Exercise >> Within the entries below, the lines from the one with "You are a computer-use" through the one with "Instruction: Click the Home icon" are to be set down exactly, both ends kept.

Exercise materials >>
• • •

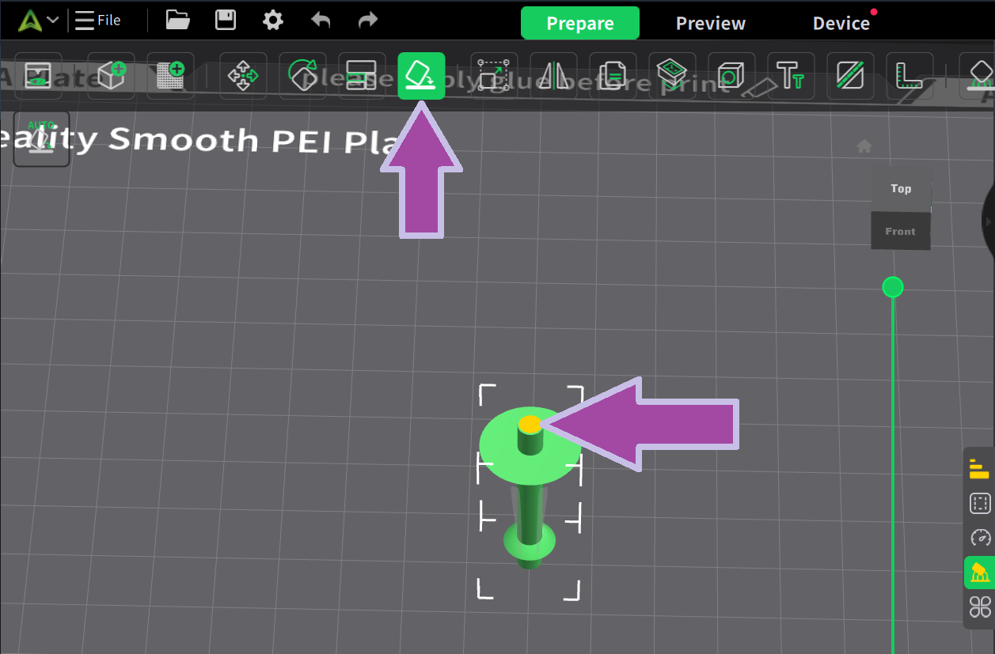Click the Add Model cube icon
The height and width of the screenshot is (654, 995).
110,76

• • •

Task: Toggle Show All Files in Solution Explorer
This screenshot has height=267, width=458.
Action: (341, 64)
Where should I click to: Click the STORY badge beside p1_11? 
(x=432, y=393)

• • •

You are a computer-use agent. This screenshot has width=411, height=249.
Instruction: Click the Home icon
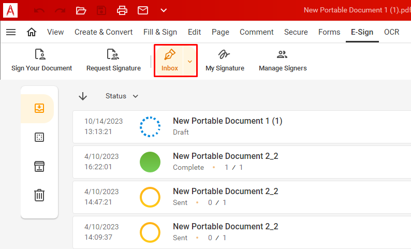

• • •

Exercise response >>
You are a computer-use agent. This screenshot has width=411, height=249.
Instruction: Click the Home icon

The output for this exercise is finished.